The next morning, I was tired, I felt pretty defeated, but this wasn’t the first job rejected I had had. So, I knew I needed to do my best to shake it off as I could probably go on and on and replay the interview over and over in my head until I had made up something that was so far from the truth.
I reminded myself that maybe they were looking for someone with experience in a certain industry, function, or region that I didn’t have.
Maybe they liked the other candidate’s writing style, thought process, or approach to the role a little more.
In sports, there are winners and losers, the lines are usually pretty clear. In the talent market, not so much.
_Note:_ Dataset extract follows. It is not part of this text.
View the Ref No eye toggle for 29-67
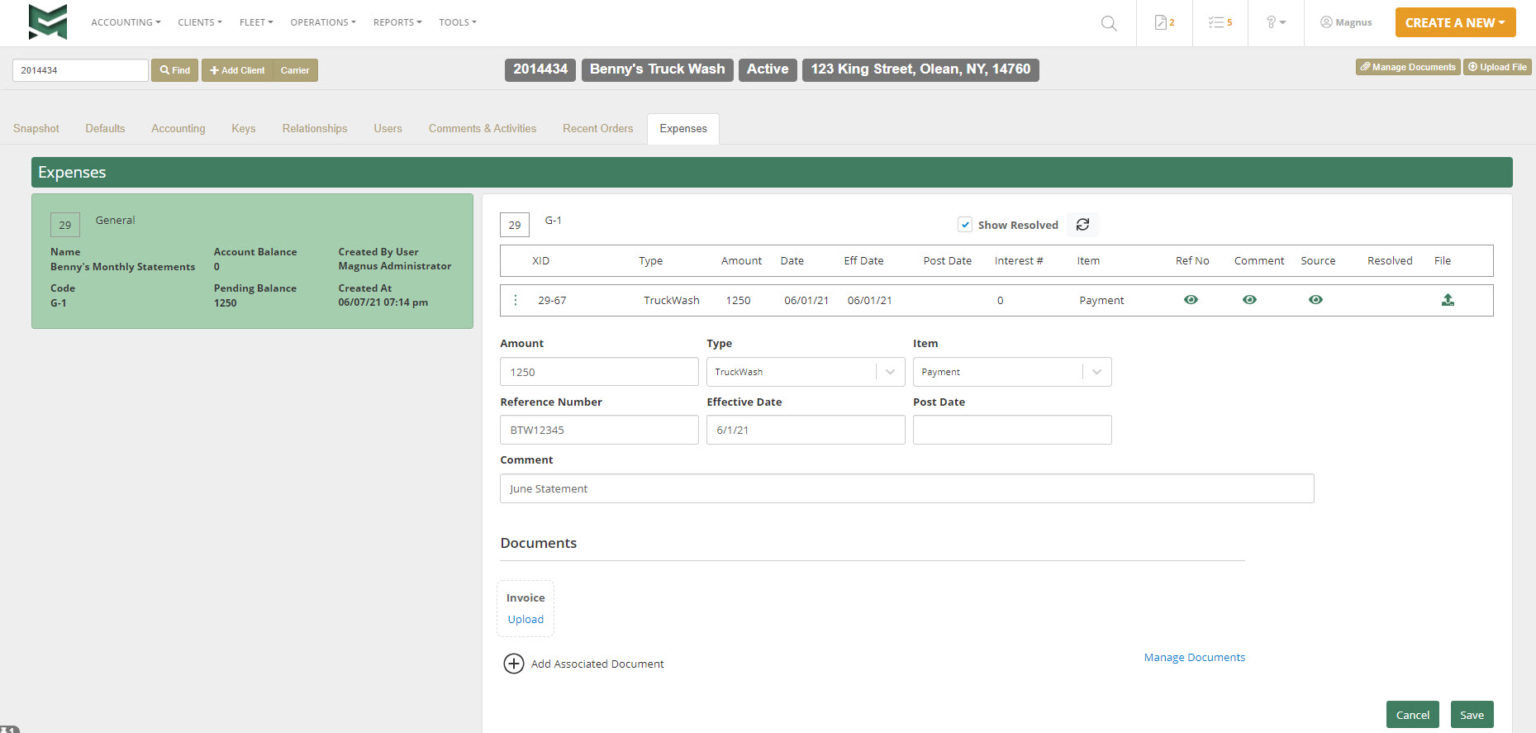The height and width of the screenshot is (733, 1536). point(1190,299)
Am I a loser because I didn’t get the job? Who knows? Maybe the job would have been horrible, maybe the person who would have sat next to me only ate tuna or egg sandwiches. Who really knows?
When I didn’t or, when you don’t get a job you think you want, the job you think is the perfect fit, you have to trust in a higher power – God or Mother Nature, the Universe or the laws of physics – and, most importantly, you have to trust yourself.
We are programmed to think that when we lose out on something, it’s bad. We think we failed. We forget that if our path were just an endless series of wins, we would never learn anything. We would never appreciate anything, either. We would never reflect. Maybe you won this round, but you don’t know it yet!
The right job is going to show up. If you beat yourself up every time you don’t get a job you interviewed for, you will drive yourself crazy. There is a saying that goes, “If you live by people’s compliments, you will die by their criticism.” Rise up, and don’t be too hard on yourself when a job opportunity goes south.